Exercise requirements:
Format the entries from the line with "1372x877 pixels. How" to the line with "[x=784, y=130]", both ends included, as a Markdown table with columns Row and Line, numbering each line and skipping blank ones.

Provided records:
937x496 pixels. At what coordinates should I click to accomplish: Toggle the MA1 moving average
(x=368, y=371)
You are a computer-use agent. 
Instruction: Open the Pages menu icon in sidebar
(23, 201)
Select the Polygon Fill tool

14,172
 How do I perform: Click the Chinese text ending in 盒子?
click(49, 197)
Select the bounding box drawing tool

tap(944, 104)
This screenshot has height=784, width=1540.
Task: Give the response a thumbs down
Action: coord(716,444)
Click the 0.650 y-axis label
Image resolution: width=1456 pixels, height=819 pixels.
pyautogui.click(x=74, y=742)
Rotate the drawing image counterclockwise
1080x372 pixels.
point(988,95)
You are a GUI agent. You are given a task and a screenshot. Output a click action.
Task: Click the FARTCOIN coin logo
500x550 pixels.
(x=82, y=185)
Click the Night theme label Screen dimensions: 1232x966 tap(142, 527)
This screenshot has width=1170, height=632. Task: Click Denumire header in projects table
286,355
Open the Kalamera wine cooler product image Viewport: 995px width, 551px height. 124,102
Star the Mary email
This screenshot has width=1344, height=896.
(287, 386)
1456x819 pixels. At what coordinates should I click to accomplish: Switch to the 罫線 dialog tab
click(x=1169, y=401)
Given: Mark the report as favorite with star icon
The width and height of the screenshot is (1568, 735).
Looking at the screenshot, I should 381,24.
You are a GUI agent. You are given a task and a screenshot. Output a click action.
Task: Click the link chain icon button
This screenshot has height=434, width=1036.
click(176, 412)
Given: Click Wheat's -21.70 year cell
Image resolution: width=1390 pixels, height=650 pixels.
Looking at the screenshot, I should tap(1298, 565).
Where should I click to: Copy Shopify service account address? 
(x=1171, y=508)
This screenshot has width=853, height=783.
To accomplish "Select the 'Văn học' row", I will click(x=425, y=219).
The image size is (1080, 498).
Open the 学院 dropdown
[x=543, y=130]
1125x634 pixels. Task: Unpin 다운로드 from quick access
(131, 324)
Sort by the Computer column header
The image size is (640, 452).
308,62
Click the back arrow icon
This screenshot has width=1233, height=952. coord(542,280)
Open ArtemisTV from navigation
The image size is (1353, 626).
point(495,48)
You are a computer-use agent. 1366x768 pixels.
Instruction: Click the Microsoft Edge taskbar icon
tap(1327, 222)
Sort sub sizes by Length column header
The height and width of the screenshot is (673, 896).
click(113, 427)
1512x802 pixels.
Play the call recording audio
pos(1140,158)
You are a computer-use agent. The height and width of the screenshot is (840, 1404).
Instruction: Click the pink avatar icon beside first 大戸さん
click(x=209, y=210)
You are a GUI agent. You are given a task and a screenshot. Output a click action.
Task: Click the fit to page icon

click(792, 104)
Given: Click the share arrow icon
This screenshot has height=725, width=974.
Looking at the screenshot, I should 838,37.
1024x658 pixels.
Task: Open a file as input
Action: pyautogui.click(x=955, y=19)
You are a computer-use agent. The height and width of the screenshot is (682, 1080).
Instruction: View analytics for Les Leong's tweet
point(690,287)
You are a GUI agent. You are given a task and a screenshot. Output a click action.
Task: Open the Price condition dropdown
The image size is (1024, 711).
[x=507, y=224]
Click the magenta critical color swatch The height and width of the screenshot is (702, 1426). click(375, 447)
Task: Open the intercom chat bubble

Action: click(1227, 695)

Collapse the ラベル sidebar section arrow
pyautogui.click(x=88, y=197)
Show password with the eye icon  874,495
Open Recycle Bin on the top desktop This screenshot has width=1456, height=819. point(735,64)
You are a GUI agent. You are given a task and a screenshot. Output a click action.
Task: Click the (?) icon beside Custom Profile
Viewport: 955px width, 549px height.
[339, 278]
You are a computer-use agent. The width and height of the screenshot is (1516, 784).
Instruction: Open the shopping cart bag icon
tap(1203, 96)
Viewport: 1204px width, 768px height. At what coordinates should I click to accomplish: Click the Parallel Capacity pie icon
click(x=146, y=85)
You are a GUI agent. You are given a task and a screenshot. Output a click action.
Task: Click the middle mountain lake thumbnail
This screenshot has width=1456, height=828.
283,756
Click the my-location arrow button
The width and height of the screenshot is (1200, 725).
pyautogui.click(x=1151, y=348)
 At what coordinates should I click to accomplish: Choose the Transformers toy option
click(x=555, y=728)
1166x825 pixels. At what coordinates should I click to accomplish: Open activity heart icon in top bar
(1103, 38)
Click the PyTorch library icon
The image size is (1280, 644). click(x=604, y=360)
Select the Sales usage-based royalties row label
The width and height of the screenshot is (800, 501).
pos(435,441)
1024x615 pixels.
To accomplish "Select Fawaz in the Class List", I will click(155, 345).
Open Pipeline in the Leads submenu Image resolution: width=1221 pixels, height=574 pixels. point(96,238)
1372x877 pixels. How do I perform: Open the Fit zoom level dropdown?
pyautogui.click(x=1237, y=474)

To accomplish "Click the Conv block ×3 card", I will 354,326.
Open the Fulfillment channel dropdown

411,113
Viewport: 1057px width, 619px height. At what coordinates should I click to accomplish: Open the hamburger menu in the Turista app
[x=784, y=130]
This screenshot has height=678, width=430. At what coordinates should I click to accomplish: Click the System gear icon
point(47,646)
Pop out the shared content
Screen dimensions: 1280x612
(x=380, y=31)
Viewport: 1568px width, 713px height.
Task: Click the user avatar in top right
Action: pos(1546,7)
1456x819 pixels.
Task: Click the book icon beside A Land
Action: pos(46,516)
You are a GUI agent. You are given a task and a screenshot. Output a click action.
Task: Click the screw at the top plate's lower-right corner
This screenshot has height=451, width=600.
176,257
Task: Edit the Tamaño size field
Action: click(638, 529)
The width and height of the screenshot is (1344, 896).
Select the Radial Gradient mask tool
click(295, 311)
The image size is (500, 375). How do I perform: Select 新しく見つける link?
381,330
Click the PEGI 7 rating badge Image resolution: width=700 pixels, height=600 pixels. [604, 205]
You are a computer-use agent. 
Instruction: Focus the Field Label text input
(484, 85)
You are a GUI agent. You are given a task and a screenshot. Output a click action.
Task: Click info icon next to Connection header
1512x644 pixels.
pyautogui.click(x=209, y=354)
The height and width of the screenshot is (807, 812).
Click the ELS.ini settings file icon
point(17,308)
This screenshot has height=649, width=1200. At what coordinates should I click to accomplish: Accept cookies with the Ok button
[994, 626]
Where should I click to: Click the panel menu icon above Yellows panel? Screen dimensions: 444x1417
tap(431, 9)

Result of this exercise:
| Row | Line |
|---|---|
| 1 | 1372x877 pixels. How do I perform: Open the Fit zoom level dropdown? |
| 2 | pyautogui.click(x=1237, y=474) |
| 3 | To accomplish "Click the Conv block ×3 card", I will 354,326. |
| 4 | Open the Fulfillment channel dropdown |
| 5 | 411,113 |
| 6 | Viewport: 1057px width, 619px height. At what coordinates should I click to accomplish: Open the hamburger menu in the Turista app |
| 7 | [x=784, y=130] |